日足ベースのローソク足では、5日線が急降下しており、上向き基調の25日線とのデッドクロスを示現しています。とはいえ、25日線や75日線は揃って200日線上を推移しており、本格的な下落局面とまでは至っていないと思われます。ボリンジャーバンドでは、9月から10月頭にかけての上昇局面で+2σに沿った強い動きが確認されていたものの、直近の下落で中心線を割り込み-1σ手前の水準まで一気に下押しました。ただ、こちらでいったん下落角度も緩やかになってきておりますので、翌営業日以降に早期のタイミングで中心線の位置する113円辺りまで回帰する展開は想定の範囲内となるでしょう。

これらを踏まえ、直近の調整をこなしながらも再び10月頭につけた高値水準である114円処までの戻りを視野に入れた動きをメインシナリオとし、この水準を上値メドとする一方で、9月頭につけた押し安値111円水準をレンジ下限として設定します。

ファンダメンタルズ

来年の米金利見通しに不透明感

・米国株式は10日、11日に大幅続落
・株安でも米長期金利はやや下げ渋る状況
・2019年の金利見通しは不透明

10月10日、11日の米国株式は大幅安となりましたが、米長期債利回りは小幅な低下にとどまっています。
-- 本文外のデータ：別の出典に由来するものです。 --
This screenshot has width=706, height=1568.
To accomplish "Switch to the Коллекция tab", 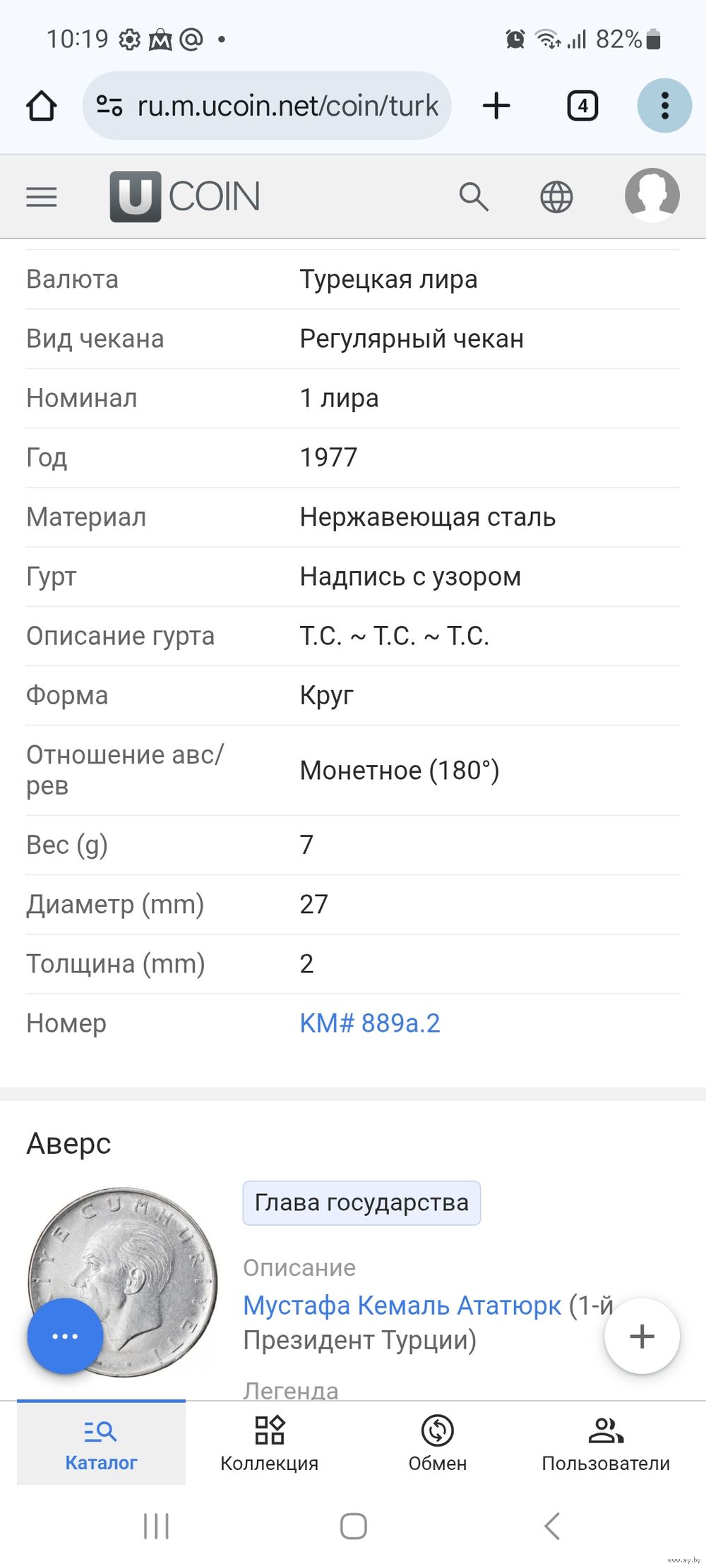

10年債利回りは11日のニューヨーク市場で3.189%近辺まで上昇しました。米国株の大幅続落やトランプ米大統領が金利上昇を批判したことから、一時3.127%近辺まで低下したものの、その後は下げ渋り、結局3.150%近辺でこの日の取引を終えています。
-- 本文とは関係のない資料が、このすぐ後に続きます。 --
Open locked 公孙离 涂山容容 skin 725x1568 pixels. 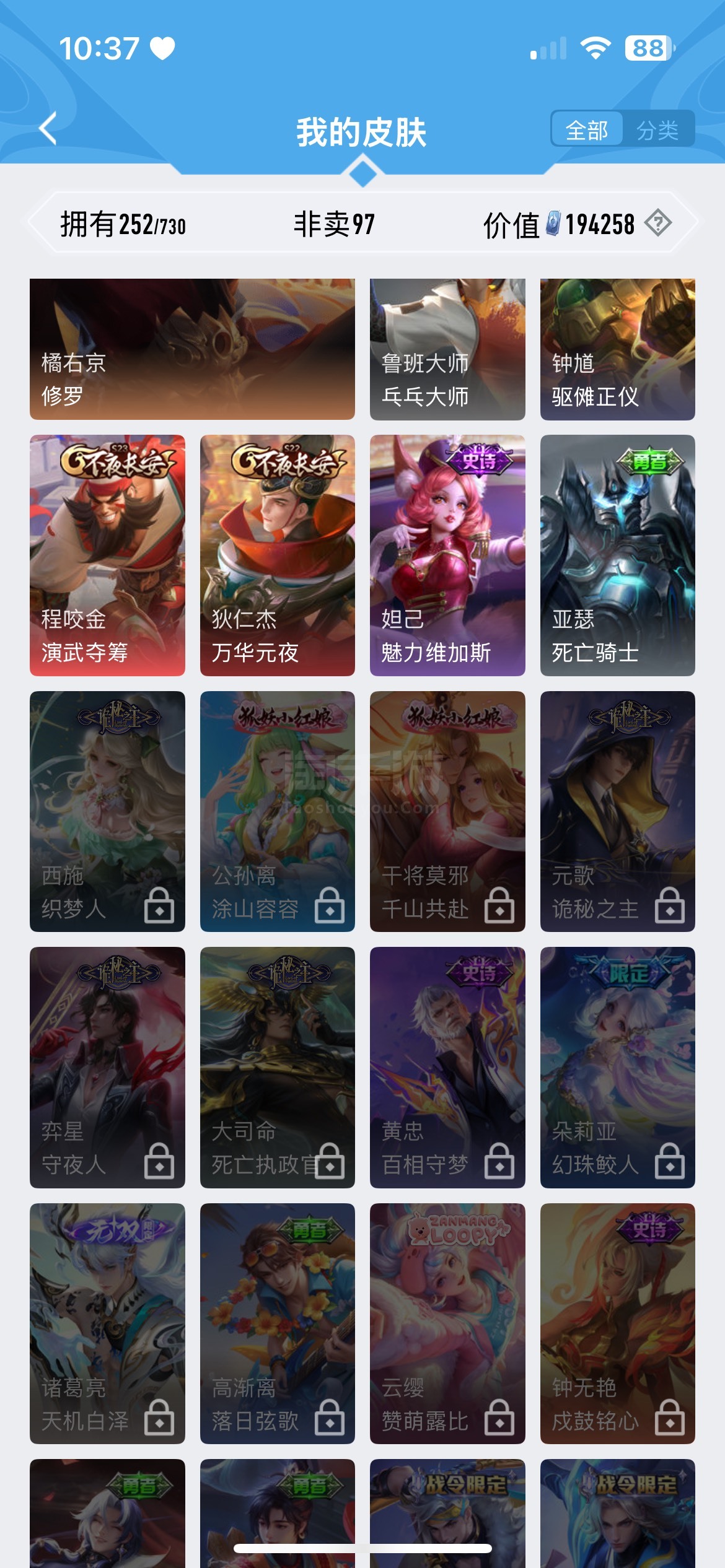coord(278,811)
市場関係者の間からは「米国株の大幅続落でも長期金利の下げ幅が縮小したことは軽視できない」との声が聞かれています。仮に、米国株式相場が調整局面を迎えても、米長期金利はあまり低下せず、10年債利回りが3%台を維持した場合、ドルは主要通貨に対して底堅い動きとなるとの見方は少なくありません。

ただ、2019年の金利見通しについては「米国の主要経済指標次第で相当変わっていくのではないか?」との見方が増えているようです。米金融政策は米国株式の動向に左右されることはないとしても輸入関税の影響によって、10-12月期の企業業績見通しは修正される可能性があるため、輸入関税の影響について一部の関係者は「金融市場は過小評価している」と懸念を示しています。「来年の金利見通しは不透明になりつつある」との声も聞かれており、米国と中国の成長見通しについても予断を許さない状況が続くことから、ドルが115円を超えて一段高となることは期待できないとの見方が出ています。